§ **Extracted entries**
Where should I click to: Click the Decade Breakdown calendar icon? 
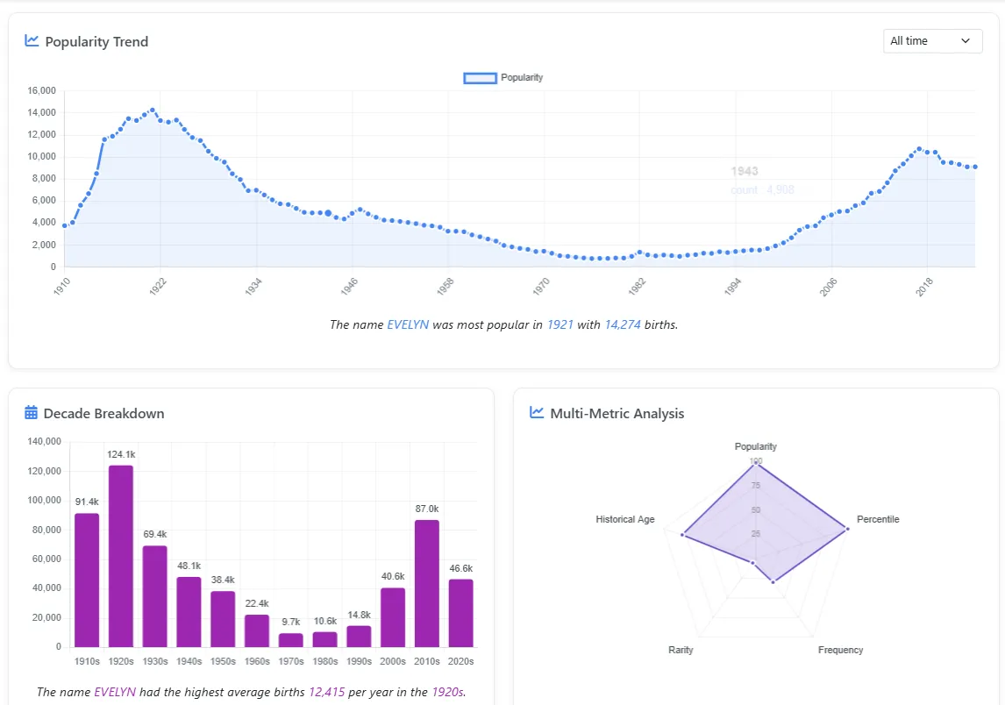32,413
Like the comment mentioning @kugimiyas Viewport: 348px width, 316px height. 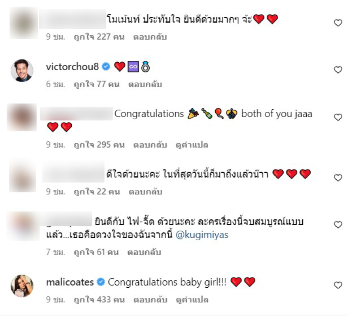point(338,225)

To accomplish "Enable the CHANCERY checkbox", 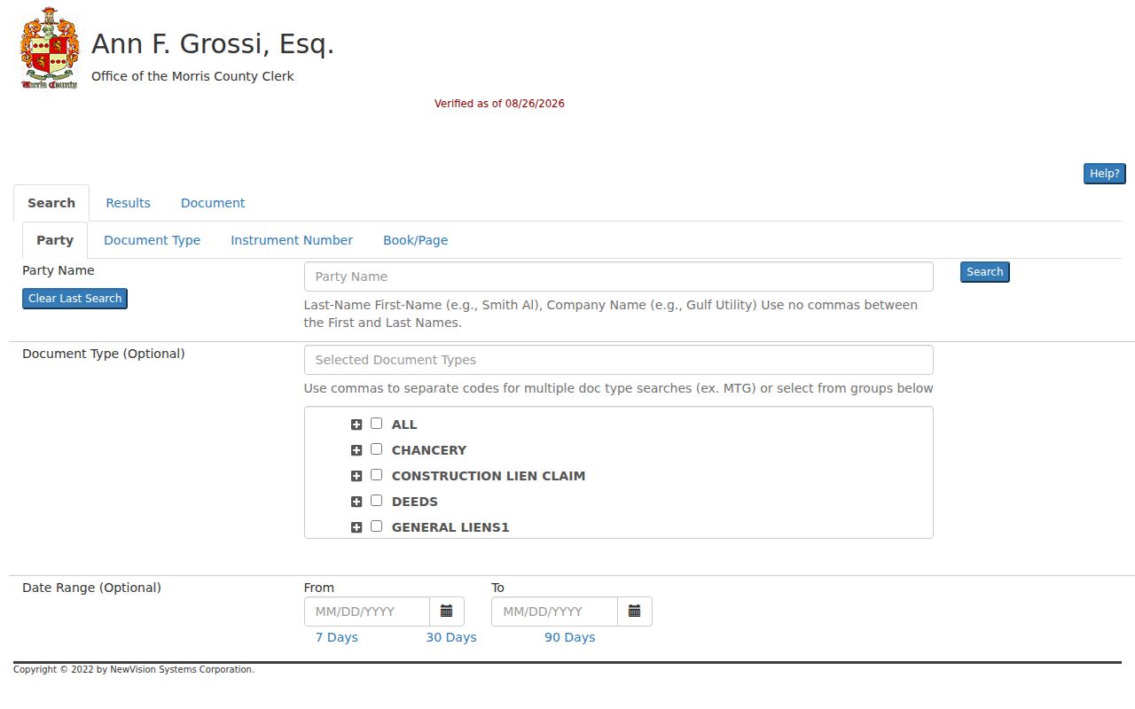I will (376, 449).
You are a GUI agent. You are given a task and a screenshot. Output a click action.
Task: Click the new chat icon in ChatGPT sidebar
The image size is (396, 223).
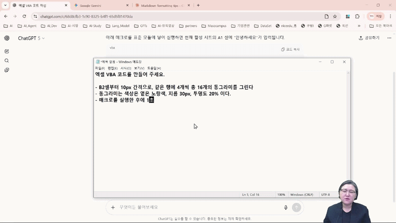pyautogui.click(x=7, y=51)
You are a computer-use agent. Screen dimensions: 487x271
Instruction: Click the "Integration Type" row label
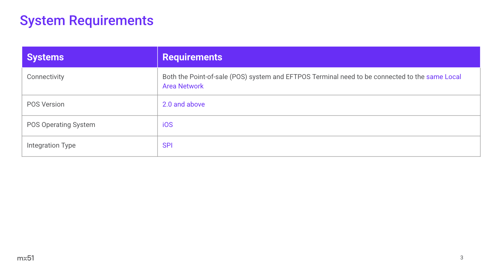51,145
==
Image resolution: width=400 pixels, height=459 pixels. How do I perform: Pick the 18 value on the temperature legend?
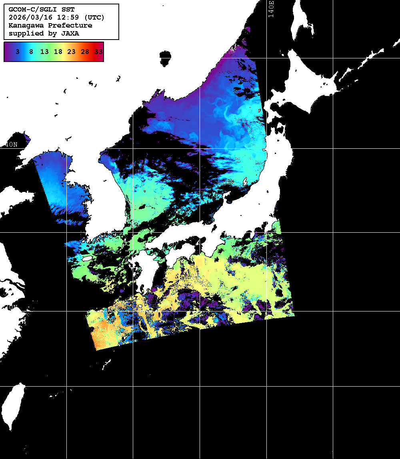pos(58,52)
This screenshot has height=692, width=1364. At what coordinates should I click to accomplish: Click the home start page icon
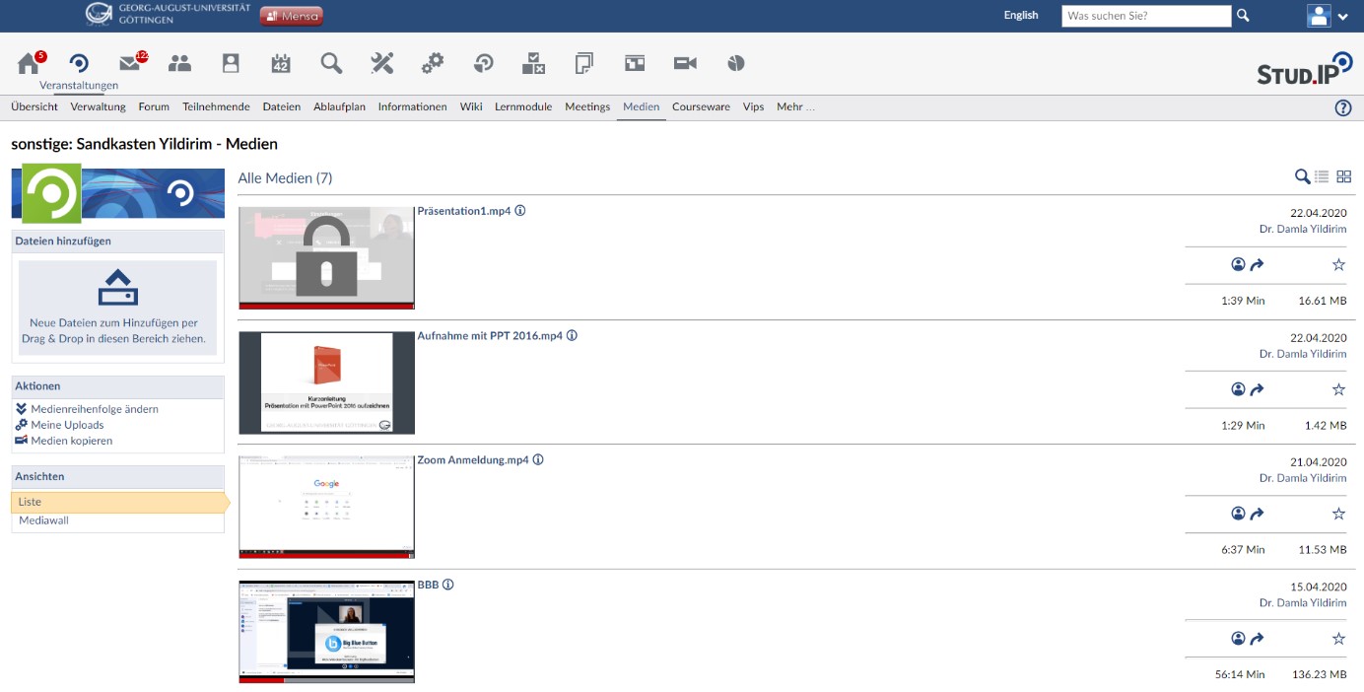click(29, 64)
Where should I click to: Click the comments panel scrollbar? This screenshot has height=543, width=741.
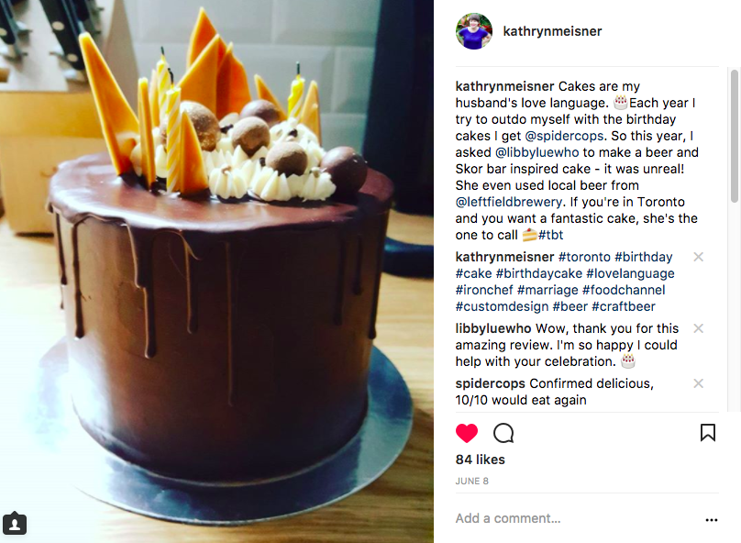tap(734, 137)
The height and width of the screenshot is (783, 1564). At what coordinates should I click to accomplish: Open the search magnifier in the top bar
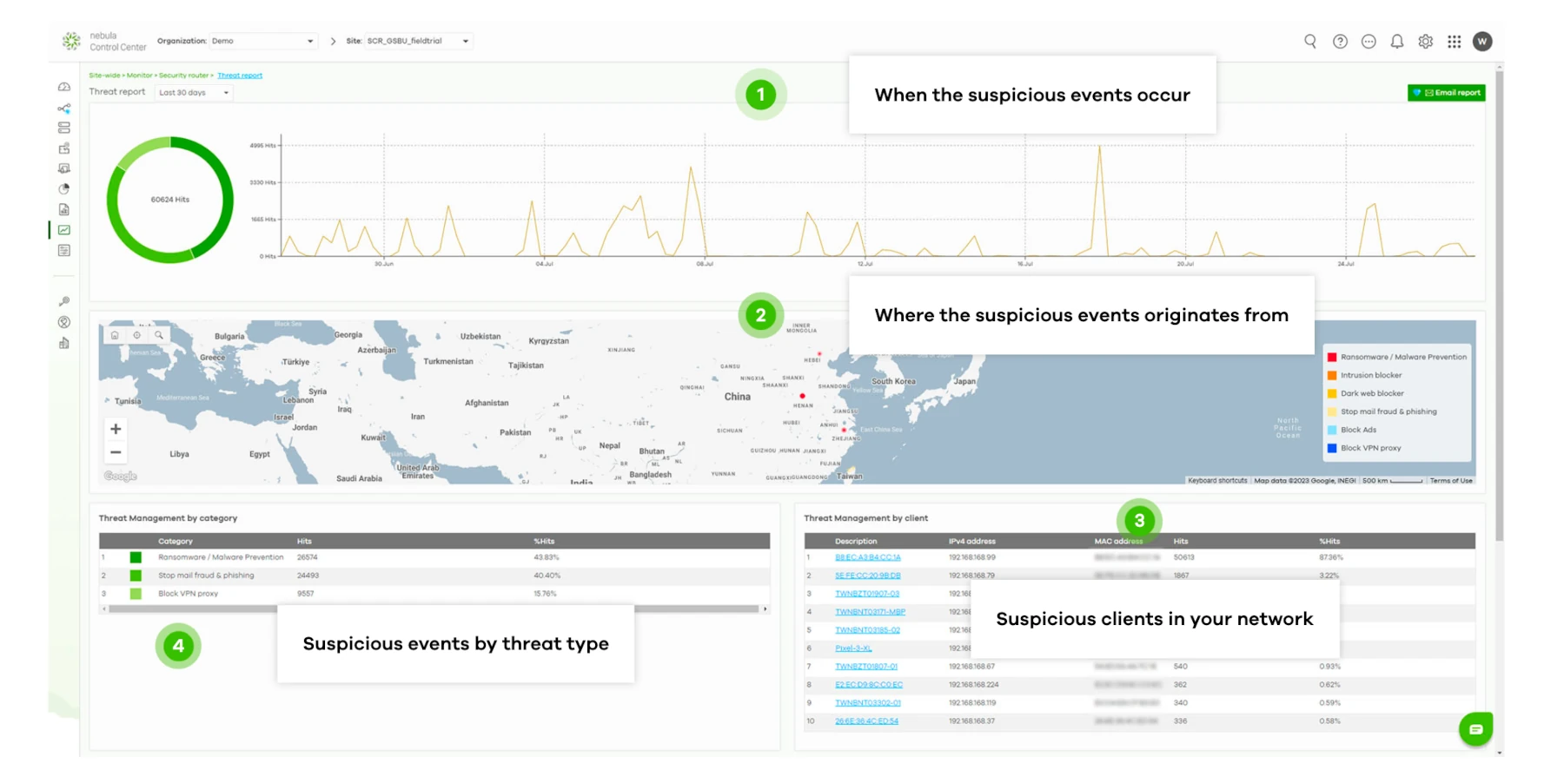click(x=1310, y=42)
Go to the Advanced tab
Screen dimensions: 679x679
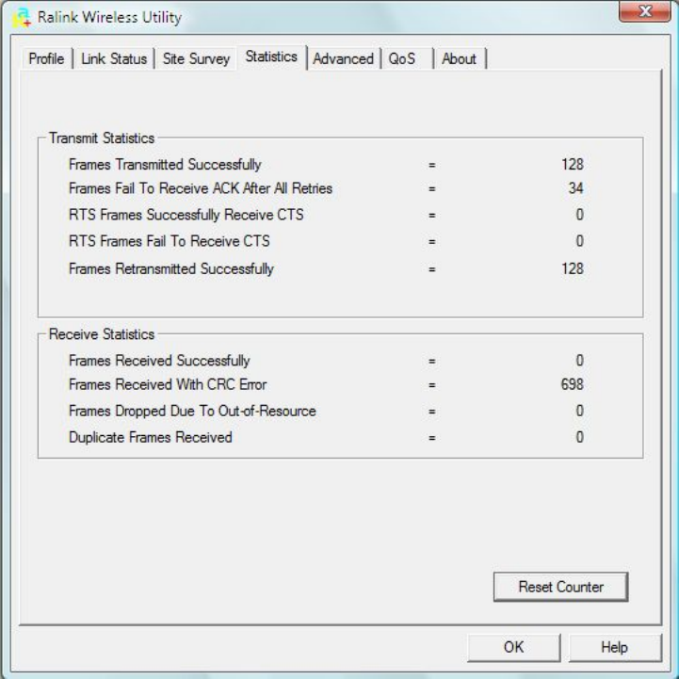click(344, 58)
---
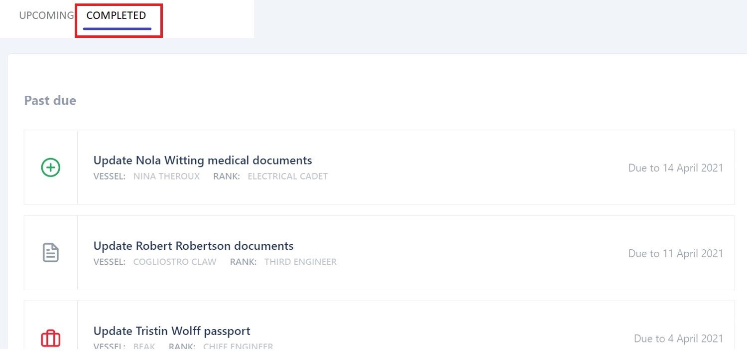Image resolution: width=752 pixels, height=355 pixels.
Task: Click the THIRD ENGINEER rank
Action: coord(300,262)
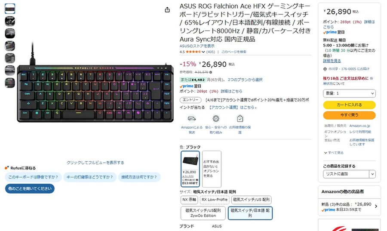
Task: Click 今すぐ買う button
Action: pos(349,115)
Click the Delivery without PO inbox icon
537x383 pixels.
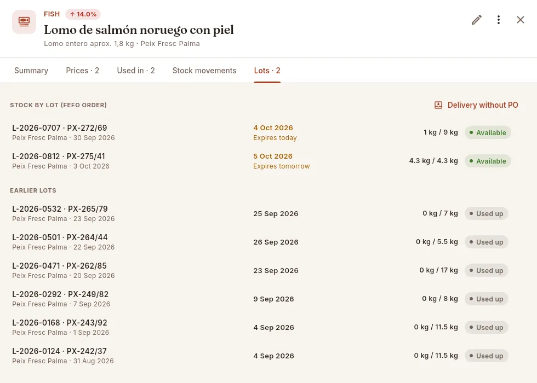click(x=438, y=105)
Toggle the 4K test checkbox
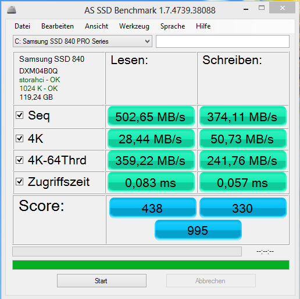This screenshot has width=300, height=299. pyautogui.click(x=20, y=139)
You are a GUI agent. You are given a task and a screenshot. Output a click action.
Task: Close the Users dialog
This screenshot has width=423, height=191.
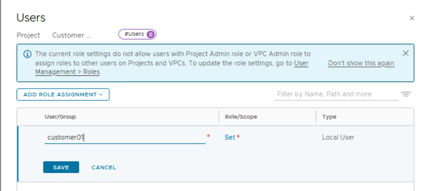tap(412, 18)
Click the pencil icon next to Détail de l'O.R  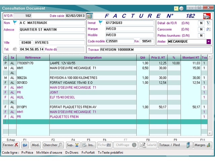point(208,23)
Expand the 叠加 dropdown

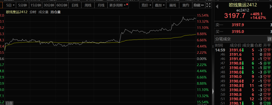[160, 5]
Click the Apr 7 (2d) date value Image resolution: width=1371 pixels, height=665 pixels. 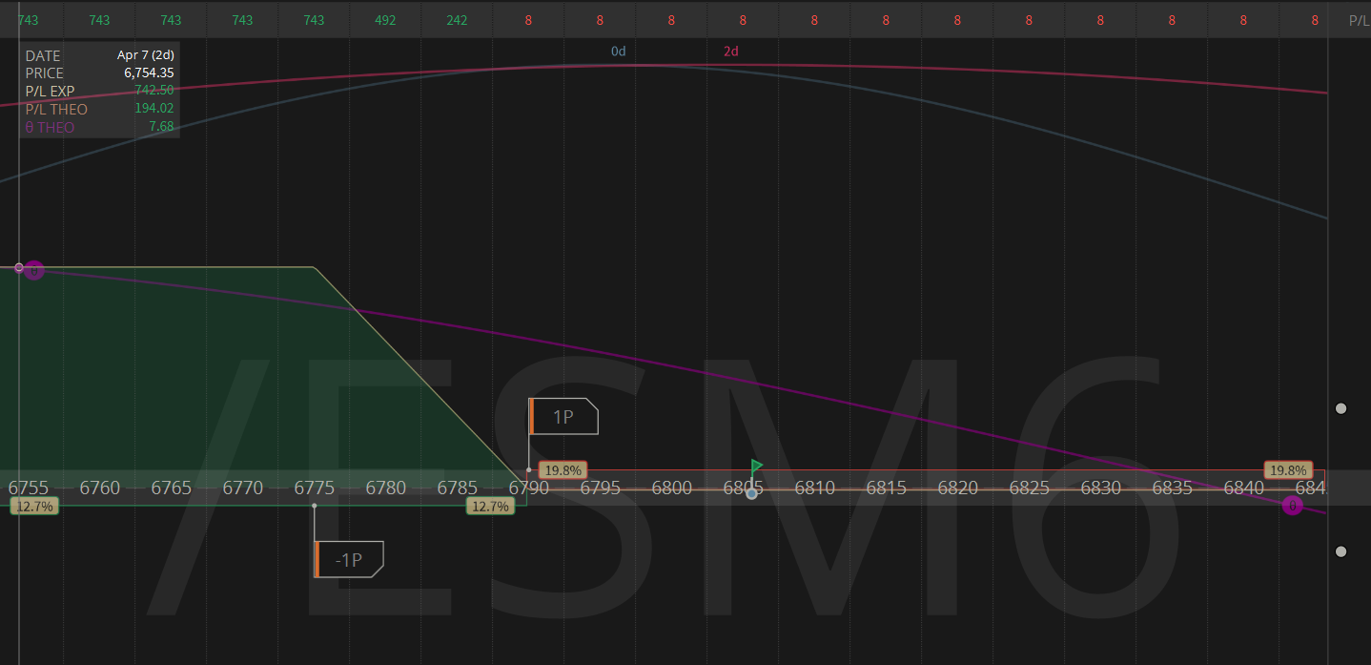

§ **Your goal**
Above, find the line with "Toggle the 4K test checkbox"; copy it and every line down to the line with "Task: Close the Users dialog", exactly and both included, but no pictures.

§ **Response for this exercise**
Toggle the 4K test checkbox
This screenshot has width=300, height=299. pyautogui.click(x=20, y=139)
You are a GUI agent. You are given a task and a screenshot. Output a click action.
Task: Close the Users dialog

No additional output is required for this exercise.